### Task to carry out:
From the material below, copy each line that holds the word "Lewis".
-*-*-
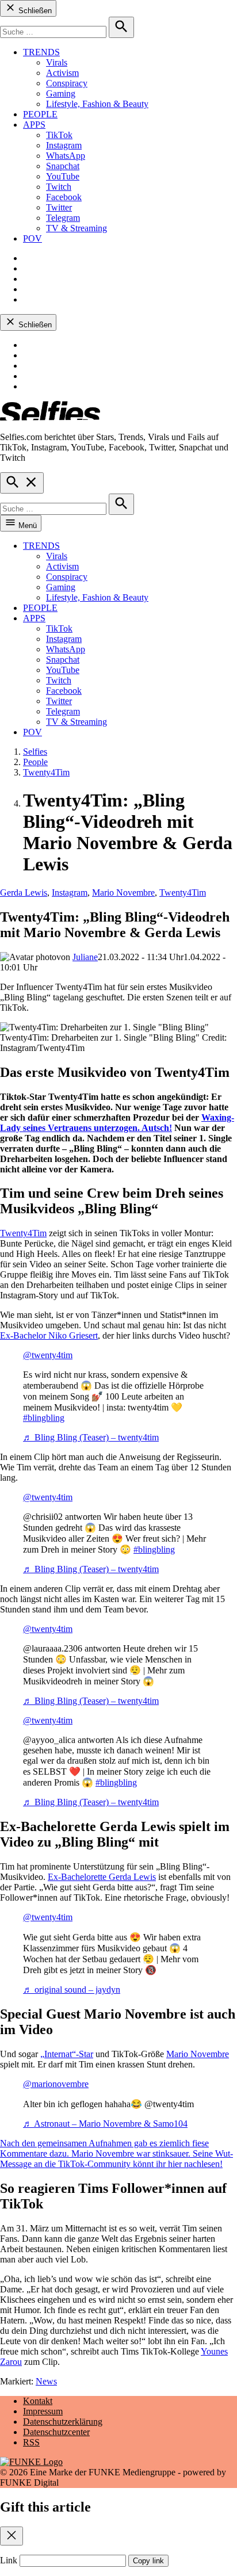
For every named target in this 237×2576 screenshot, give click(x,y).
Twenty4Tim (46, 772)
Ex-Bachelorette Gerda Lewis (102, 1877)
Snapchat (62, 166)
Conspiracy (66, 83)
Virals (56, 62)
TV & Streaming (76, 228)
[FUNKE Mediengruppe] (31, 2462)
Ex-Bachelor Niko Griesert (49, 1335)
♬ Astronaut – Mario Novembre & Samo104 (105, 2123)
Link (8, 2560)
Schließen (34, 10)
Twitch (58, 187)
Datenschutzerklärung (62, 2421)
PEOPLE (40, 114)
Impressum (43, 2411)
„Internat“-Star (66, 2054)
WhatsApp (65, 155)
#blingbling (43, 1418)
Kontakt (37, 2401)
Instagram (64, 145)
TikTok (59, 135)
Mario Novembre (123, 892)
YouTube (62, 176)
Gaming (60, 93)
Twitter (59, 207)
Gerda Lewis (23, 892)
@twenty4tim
-*-*-
### Expected answer:
Ex-Bachelorette Gerda Lewis (102, 1877)
Gerda Lewis (23, 892)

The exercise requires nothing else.